Colombians Flee Guerrillas, Gangs, Government, and Death Squads

EDITH and Jose were living their dreams on a plantain farm in Meta Province that had fruit trees and a brook. They were so prosperous, they even had hired hands.

Then a Colombian Army patrol stopped Jose one day and asked why he had so much food. He replied that it was for his workers, but the captain accused him of buying it for Colombian Marxist guerrillas and said he would be shot.

The couple fled to Bogota, an eight-hour drive to the north, where he worked tending lawns. Last July, five masked men showed up at their home, asked for Jose by name, and machine-gunned him in his bed.

''They left three children without a daddy, and me all by myself,'' says Edith, who now sustains her family on a waitress's salary. (Her last name has been withheld to protect her.)

The war between the guerrillas and government soldiers has forced hundred of thousands of Colombians to flee their homes in the last decade, creating one of Latin America's most dramatic refugee problems. Edith and her family are among some 600,000 ''displaced persons'' in Colombia's population of 37 million, according to a study released in February by the Colombian Bishops' Conference.

That figure could be closer to a million, says Carlos Ruiz of the Latin American Institute for Alternative Legal Services here. ''People escape by night and live clandestinely, making an accurate count impossible,'' he says.

While Colombia has 0.6 percent of the world's population, it accounts for 2.3 percent of the world's 25 million displaced persons, according to the United Nations. ''Colombia is one of the countries we're worried about,'' says Francis Dengs, the UN assistant to the secretary general on refugees, who visited here last year.

Colombia's displaced do not draw worldwide attention because they usually move one family at a time and do not occupy large refugee camps, such as in Rwanda.
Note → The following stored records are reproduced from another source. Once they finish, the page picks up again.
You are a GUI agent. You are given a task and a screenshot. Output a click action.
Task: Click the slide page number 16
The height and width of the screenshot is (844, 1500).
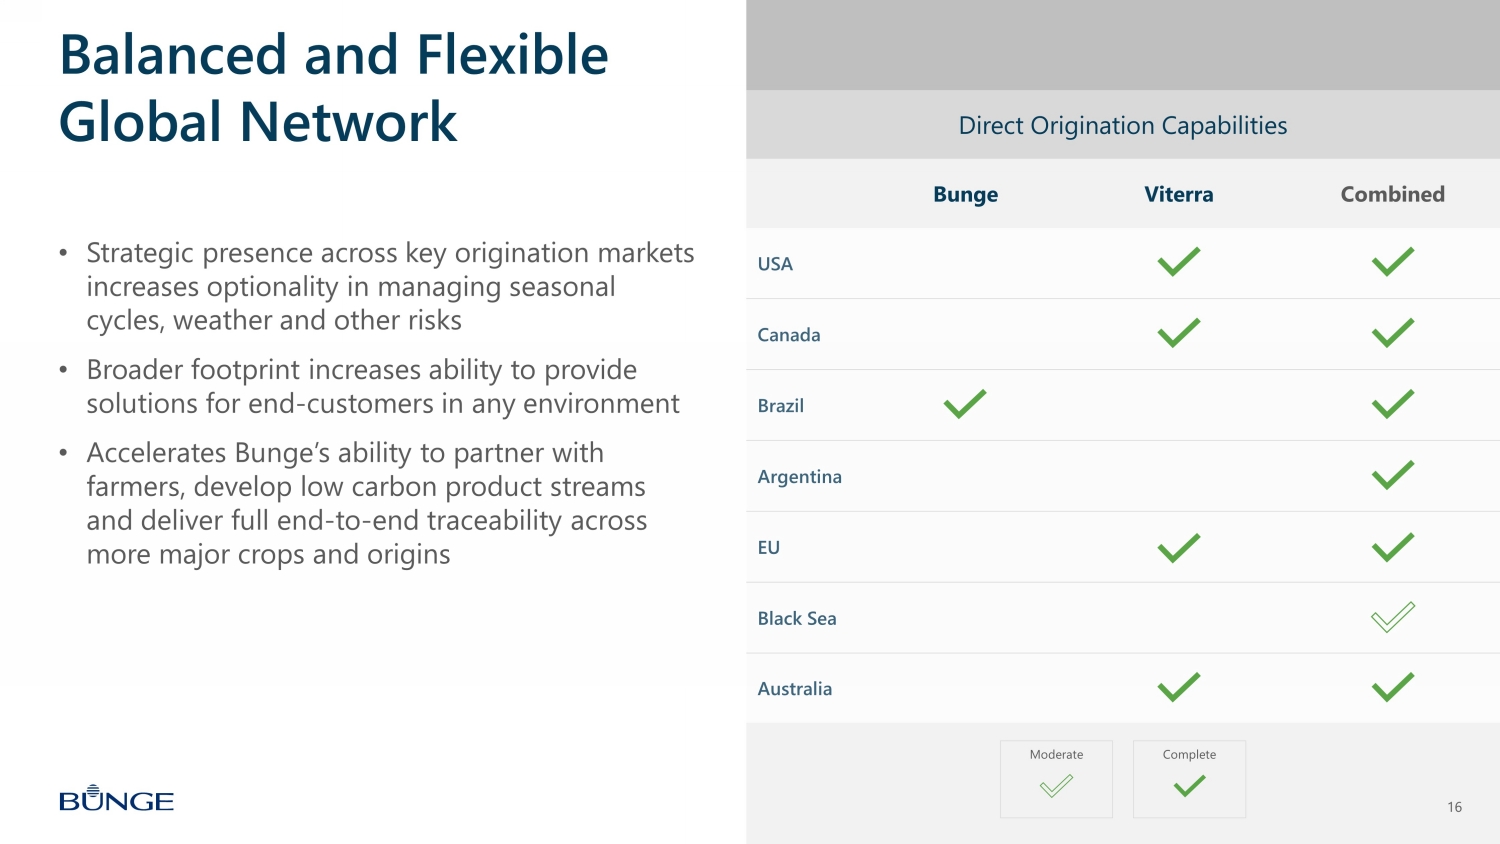1454,807
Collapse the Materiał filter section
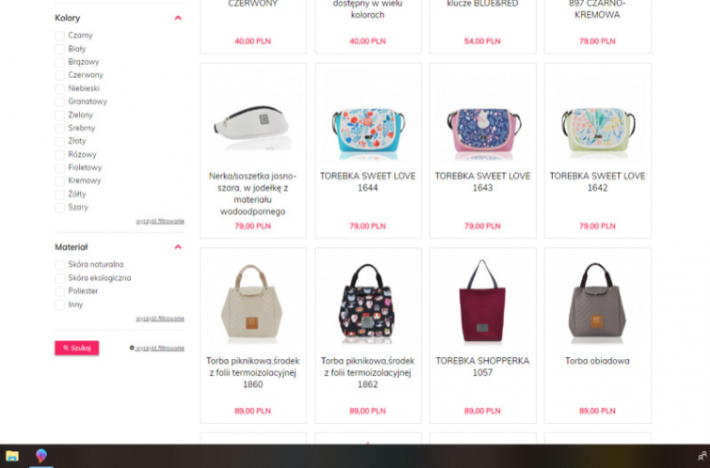This screenshot has height=468, width=710. [178, 247]
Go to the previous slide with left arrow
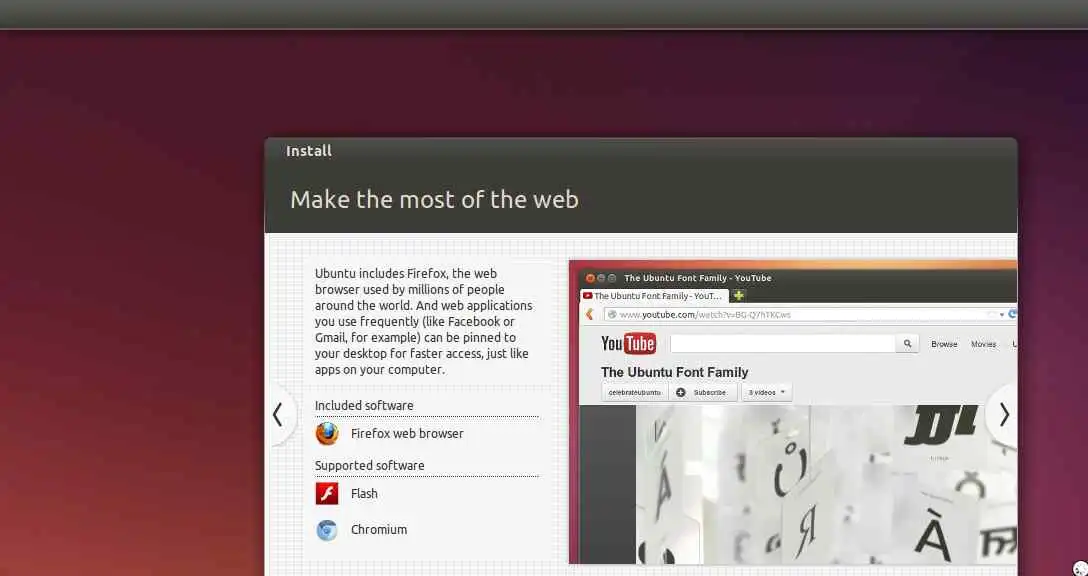This screenshot has width=1088, height=576. pos(278,415)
While refugees in Central America are concentrated in one place and are the product of a civil war, Colombia suffers only sporadic fighting.
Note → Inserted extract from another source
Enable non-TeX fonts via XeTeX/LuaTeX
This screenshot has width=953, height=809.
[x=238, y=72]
Colombia has the oldest guerrilla army in the hemisphere and one of the most brutal armies. Three-quarters of the displaced persons interviewed for the bishops' study said they were driven away by guerrillas, police, the Army, or its paramilitary death squads.
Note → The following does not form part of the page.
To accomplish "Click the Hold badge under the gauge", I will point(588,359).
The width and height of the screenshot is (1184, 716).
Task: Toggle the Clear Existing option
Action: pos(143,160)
The death squads, supplied by the armed forces, murder activists such as union leaders or even groups that lobby for an improved road into their village, according to the Colombian Social Assistance Association here, which provides aid and assistance to the displaced.

Colombians suffered 3,528 serious violations of human rights, such as those committed by the armed forces in 1994, according to the Jesuit human rights group, Cinep. ''Displacement assures a homogeneity of thought rather than ethnicity,'' says Jesuit priest Javier Giraldo.

The Colombian murder rate is nine times higher than in the United States, which has the highest rate in the industrialized world. Colombia has some 28,000 murders per year, while Britain, which has twice the population, has only 700, according to the British Home Office.

Many Colombians flee after witnessing human rights abuses. Perpetrators have been known to travel hundreds of miles to kill those who might testify against them.

COCAINE traffickers, emerald miners, land speculators, and others are also forcing peasants from their land and into the cities at an ever-increasing rate, says Claudia Clavijo, who wrote the bishops' report. Ms. Clavijo works with displaced persons at the Social Solidarity Network here.

Colombian drug traffickers have taken some 12 million acres from peasants to expand their ''gentleman'' farms or to plant illicit crops, according to Alejandro Reyes, a researcher in the Political Studies Institute at the National University here.

Sometimes speculators drive peasants off the land and then sell it to multinationals planning to mine the countryside. As peasants flee, the local economy collapses, causing more to leave.

Colombian government statistics show that 97 percent of the human rights abuses that drive the displacement go unpunished. Such a high degree of impunity only promotes further human rights abuses. ''The justice system just doesn't work,'' says Gen. Hugo Martinez, commander of Colombia's Division of Judicial Police here.

Ten months after Jose was murdered, no arrests have been made. Edith, like most displaced persons, is afraid to go home. The bank is foreclosing on the mortgage, and the farm lies fallow.